Re: large negative parameter correlations in regression


Stephen Clark wrote:
I have a simple 3 variable plus intercept regression model with good
goodness of fit statistics - high Rsq and t-ratios.

When you say you have "simple 3 variable plus intercept" regression
model, do you mean just a multiple regression of Y on three X's with
an intercept, or do you mean something else?


When I calculate the
correlation matrix of the parameter estimates I get a large negative
correlation between the intercept and one of the other parameters (-0.98).

Did the correlations come from the Covariance matrix of the estimated
betas? That is, is your correlation matrix derived from

inverse (X'X) * s^2

where X includes the column of 1's and your three X variables, and
s^2 is the variance of the residuals?

That would be the Covariance matrix of your estimated (bo, b1, b2, and
b3).

If you negative correlation -.98 came from that Cov matrix, then it
would mean one of your estimate bi is negatively correlated with
the estimate of bo. It is related to the multicollinearity concept
but not a measure of multicollinearity.


To investigate whether I have multicollinearity I have used the R-package
and the VIF is only given for the non-intercept parameters in the model (the
VIFs are 1, 7.5 and 7.5).

Leave the packages out of any such discussion because unless you
can describe exactly what the package computes and delivers, one
can never be sure what you are talking about.
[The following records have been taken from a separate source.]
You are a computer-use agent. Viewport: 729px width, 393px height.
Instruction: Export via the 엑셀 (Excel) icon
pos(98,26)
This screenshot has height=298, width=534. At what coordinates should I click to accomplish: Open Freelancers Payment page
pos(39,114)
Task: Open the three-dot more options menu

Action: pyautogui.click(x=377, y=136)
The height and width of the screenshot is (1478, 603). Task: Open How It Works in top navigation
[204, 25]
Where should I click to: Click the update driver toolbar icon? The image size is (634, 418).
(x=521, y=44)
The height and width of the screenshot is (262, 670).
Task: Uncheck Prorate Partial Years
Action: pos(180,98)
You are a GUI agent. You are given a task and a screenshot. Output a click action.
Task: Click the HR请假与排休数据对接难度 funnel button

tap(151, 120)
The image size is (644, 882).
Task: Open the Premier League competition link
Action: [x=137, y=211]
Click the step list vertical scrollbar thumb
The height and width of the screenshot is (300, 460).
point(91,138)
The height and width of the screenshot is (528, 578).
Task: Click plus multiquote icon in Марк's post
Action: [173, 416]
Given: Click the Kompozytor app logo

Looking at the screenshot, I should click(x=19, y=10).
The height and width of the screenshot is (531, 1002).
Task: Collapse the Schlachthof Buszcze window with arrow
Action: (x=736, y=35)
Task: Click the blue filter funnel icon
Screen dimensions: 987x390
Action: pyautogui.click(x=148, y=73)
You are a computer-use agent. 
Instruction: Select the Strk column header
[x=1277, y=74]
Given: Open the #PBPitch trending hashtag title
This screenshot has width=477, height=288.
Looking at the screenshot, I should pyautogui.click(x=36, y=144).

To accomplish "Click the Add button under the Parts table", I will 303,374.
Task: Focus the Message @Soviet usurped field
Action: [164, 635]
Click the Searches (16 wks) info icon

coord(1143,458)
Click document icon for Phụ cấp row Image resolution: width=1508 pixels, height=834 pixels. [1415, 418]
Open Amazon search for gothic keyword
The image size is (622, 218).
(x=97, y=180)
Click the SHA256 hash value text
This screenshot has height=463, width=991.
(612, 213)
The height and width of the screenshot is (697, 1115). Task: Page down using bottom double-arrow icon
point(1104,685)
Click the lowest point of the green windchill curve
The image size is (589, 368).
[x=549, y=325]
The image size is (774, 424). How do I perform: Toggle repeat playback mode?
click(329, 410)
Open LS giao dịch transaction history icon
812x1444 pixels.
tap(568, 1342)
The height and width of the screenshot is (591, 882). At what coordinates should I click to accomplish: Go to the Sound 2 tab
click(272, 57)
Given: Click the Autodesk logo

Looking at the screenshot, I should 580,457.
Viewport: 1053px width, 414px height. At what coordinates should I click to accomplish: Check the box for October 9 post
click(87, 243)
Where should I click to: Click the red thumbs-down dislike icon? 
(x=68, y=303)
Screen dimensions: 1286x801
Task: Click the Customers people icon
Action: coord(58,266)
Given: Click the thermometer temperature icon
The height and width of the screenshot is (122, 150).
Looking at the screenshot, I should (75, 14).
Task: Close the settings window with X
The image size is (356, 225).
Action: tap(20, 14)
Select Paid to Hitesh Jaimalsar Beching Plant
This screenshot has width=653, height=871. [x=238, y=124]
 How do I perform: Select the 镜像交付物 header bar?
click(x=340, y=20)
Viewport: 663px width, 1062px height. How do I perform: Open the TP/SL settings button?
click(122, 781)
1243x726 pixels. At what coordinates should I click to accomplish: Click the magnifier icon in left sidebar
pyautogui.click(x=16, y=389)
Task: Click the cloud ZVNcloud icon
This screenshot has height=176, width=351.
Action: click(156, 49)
Typically VIF refers to the reciprocal of (1-R^2) where R is the
multiple R of one X regressed on the remaining X's in the regression.

If so, then your VIF simply means that the max R between any one
of the X's with the other 2 is at most .93. hardly an alarming factor.


There are no worrysome correlations in the ACTUAL
variables, including a constant intercept.

What do you mean "worrysome correlations in the actual variables"?
:-)

How do you know? Where are your partial correlation information?
(That is in part imbedded in the significance of the T's)

Should I be concerned? Thanks.

My concern is your throwing these terms around without apparent
theoretical understanding of what they are telling you. "RULES OF
THUMB" in any regression analysis are dangerous toys to play
with. It is easy to become habit forming and become all thumb.

I would suggest you pay little attention to what Bob O'Hara says in
Regression matters. He is full of thumbs and a frequent Quack on
that subject.

-- Reef Fish Bob.

.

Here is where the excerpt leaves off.